[start Passage provided]

Partial Information Framework: Model-Based Aggregation of Estimates from Diverse Information Sources
Ville A. Satop\"a\"a, Shane T. Jensen, Robin Pemantle, and Lyle H., Ungar

TL;DR
This paper introduces a new model-based framework for aggregating estimates from diverse information sources in prediction polls, emphasizing information heterogeneity over measurement noise, and demonstrates its superior performance on real-world data.
Contribution
It formalizes information diversity as a key factor in estimate heterogeneity and proposes a practical model that improves aggregation accuracy in prediction polling.

[end Passage provided]
[start Stored records]

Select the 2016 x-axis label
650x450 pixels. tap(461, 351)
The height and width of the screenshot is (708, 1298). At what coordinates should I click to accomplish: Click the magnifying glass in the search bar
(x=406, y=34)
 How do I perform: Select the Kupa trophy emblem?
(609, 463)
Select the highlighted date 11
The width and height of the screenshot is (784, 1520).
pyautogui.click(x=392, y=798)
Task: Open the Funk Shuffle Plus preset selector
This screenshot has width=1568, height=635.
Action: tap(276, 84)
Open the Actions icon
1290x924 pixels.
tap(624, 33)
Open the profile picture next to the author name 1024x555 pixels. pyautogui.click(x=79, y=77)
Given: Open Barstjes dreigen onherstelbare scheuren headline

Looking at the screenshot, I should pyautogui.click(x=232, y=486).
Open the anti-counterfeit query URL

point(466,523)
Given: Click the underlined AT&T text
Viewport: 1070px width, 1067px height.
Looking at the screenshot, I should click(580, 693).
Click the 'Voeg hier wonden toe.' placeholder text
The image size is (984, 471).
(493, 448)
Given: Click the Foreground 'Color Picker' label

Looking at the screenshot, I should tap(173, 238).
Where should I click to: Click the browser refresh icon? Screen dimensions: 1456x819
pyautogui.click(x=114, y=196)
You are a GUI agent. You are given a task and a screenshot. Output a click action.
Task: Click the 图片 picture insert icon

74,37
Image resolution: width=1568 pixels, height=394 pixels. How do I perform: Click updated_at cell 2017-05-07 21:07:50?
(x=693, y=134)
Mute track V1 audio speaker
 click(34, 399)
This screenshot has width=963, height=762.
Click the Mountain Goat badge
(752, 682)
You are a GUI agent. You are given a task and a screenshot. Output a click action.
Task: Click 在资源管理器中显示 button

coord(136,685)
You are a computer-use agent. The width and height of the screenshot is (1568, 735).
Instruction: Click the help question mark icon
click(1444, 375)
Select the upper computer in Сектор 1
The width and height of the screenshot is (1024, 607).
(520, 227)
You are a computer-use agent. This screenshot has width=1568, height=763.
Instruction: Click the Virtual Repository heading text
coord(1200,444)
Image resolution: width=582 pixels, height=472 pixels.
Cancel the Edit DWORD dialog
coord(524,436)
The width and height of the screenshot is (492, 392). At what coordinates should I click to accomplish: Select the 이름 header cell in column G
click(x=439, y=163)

[end Stored records]

In the paper summary, what does the framework emphasize over measurement noise?

§ Task output: Information heterogeneity.